| Given task |
Return each line of the entries below that contains the string "what".
════════════════
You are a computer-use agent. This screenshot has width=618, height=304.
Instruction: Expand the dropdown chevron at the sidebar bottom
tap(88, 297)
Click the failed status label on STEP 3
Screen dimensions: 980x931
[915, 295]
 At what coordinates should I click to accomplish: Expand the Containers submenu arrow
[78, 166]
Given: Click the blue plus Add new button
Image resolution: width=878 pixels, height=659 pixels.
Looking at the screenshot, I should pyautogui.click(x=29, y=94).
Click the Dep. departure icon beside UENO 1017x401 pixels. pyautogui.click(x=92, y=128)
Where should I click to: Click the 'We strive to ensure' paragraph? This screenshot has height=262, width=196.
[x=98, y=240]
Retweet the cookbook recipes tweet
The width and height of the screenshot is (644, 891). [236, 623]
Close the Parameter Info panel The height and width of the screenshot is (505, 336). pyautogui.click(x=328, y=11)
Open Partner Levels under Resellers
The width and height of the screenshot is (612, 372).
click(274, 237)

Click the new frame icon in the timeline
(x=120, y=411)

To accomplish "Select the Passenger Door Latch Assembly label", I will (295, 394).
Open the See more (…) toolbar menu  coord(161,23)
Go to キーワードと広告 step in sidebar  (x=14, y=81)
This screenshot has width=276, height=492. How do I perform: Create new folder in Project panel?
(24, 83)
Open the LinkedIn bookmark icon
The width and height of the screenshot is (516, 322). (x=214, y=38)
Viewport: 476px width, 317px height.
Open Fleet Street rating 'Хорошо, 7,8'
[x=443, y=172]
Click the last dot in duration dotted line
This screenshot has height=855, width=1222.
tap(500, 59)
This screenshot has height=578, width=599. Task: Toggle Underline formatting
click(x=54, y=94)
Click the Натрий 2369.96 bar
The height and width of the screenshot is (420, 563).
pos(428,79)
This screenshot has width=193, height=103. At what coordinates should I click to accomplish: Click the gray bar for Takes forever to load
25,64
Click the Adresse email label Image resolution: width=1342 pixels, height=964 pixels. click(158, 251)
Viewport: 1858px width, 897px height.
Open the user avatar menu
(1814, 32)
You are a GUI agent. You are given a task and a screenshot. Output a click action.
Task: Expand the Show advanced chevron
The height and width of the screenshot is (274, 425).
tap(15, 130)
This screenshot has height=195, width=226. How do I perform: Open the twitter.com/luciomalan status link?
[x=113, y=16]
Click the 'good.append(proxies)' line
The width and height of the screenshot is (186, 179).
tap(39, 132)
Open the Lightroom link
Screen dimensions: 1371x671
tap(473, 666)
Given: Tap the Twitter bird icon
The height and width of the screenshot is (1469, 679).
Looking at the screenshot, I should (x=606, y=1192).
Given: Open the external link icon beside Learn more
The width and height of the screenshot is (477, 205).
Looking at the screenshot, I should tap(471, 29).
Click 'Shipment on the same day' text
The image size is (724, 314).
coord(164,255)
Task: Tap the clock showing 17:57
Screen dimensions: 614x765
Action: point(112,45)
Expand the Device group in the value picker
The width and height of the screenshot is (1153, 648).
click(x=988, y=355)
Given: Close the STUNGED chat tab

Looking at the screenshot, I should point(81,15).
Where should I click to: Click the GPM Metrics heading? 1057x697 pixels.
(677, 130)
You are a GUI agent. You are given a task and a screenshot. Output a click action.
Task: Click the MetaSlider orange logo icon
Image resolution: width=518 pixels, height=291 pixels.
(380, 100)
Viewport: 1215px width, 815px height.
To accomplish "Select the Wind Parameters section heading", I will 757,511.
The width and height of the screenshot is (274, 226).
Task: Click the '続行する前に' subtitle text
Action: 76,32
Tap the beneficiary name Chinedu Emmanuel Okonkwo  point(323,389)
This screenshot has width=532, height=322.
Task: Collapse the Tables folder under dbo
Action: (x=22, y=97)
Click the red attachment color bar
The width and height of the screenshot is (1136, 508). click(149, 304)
════════════════
| Response to this task |
 At what coordinates should I click to accomplish: Expand the Containers submenu arrow
This screenshot has width=193, height=103. At what coordinates should I click to accomplish: Click the gray bar for Takes forever to load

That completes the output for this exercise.